一方面是確實想念對方,哪怕同住一屋,也覺得相處時間太少了,另一方面,則是徐牧對臨近的見家長環節,焦慮得不行。
他幾乎天天纏著柏念也問問題,恨不得把對方父母的所有愛好、禁忌刻在腦海里,甚至還通過細枝末節來「舉一反三」。
打個比方:叔叔不抽菸——叔叔身邊的朋友很少抽菸——叔叔討厭煙味——叔叔討厭抽菸的人。

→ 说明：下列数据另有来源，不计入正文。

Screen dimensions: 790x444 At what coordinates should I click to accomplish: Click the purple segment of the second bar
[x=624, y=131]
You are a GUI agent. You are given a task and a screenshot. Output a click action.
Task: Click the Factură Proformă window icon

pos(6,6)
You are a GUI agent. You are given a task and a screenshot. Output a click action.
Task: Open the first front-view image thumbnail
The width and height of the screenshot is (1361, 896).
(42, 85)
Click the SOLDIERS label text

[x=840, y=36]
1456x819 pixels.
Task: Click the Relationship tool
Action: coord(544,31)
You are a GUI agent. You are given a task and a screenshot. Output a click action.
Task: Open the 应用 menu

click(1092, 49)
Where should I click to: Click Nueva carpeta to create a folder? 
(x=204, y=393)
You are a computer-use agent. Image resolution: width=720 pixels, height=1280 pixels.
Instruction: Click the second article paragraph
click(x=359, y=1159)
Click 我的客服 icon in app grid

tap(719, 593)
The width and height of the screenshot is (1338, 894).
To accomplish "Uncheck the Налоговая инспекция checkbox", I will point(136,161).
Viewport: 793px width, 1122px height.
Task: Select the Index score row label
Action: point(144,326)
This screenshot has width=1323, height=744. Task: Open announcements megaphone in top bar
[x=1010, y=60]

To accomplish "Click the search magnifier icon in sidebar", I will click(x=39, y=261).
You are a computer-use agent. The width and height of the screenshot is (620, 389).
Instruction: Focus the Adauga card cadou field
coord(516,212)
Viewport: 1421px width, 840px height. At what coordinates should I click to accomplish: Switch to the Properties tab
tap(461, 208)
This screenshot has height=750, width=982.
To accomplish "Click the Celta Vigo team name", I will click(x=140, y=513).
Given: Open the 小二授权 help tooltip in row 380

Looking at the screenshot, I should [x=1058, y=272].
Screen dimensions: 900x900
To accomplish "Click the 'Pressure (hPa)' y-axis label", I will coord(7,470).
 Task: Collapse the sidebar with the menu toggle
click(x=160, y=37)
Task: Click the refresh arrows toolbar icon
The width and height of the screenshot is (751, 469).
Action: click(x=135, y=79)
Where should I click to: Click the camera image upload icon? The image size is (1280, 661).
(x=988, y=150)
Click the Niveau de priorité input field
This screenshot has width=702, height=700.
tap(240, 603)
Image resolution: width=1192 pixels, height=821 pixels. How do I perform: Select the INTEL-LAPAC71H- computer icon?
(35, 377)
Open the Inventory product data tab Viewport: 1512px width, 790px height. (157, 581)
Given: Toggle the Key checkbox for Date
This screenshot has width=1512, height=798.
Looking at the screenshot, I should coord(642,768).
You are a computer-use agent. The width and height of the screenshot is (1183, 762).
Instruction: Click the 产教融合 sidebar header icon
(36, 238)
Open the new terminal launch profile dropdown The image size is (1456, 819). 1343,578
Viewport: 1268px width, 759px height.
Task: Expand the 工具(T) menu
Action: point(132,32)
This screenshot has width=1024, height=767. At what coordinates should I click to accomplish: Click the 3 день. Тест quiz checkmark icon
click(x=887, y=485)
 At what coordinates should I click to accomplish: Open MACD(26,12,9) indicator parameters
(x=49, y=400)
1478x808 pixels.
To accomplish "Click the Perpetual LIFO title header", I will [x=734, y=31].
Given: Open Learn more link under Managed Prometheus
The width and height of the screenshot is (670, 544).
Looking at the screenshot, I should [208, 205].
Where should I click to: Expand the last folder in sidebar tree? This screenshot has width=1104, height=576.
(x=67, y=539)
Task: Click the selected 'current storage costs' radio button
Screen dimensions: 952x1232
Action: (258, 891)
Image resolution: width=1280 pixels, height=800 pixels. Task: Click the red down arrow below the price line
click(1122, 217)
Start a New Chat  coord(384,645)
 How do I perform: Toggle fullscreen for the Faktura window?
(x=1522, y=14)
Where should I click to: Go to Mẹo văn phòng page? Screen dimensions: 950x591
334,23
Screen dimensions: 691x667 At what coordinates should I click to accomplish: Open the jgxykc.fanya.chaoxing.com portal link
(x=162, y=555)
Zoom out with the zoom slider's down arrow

柏念也時常被徐牧的話驚到,像打量怪物一樣,哭笑不得。
「不至於,阿牧。你想得太多了,放輕鬆,就當去我家做客,吃頓飯,聊聊天,多簡單的事。」
「……不簡單。」徐牧深吸氣,額頭抵住他肩膀,喃喃說,「每一步都要好好做準備。」
柏念也捏他耳朵,「我媽性格爽利,上次你不是見過一面?感覺不難相處吧。秦叔叔性格也非常溫和,從不為難人,也不愛發脾氣,你別擔心。」
徐牧:「……不是擔心,是緊張,你懂嗎?」
柏念也疑惑,難道不是因為擔心才緊張嗎?
他沒去辯駁,順著徐牧說:「好,那別想太多,不緊張。」
「……做不到。」怎麼可能不想。
徐牧腦子全是各種以後見面的情景,一個分叉口走向無數結局——
沒幾個是好結局。
柏念也嘆氣,好吧,都白講了。
語言的力量行不通,他也想不到更好的方法,只能摸摸徐牧的頭,告訴對方:「反正你有什麼困難,拿不定主意的,告訴我,或者儘量讓自己不要想東想西,行不行?」
徐牧抓了抓頭髮,誠實地說:「能回答行,但腦子不行,他自己在轉,我控制不住。」
他往後一倒,躺在沙發,無神地看著天花板。
柏念也笑眯眯地湊前,手臂放他肩膀,下巴搭在臂彎。
他還放出了毛茸茸的耳朵,去蹭對方脖頸。
徐牧的手自覺摸上去。
「好玩嗎?」柏念也問。
「……好玩。」徐牧學會對方的問答方式,「但腦子還是會想。就像現在,我已經想阿姨叔叔是什麼擬態,也是兔子嗎?是的話,我可不可以送——」
「啾~」柏念也親了一下徐牧的臉,見對方沒反應,又連續親了十幾下,「啾啾」個不停。
徐牧愣住,被弄不會了。
……什麼意思?
柏念也幽幽嘆息,「我算是明白媽媽為什麼說你是『小老公』了。」
徐牧慢半拍地問:「為什麼?」
他想起來,是那次無意撞上對方在打電話,阿姨說的話。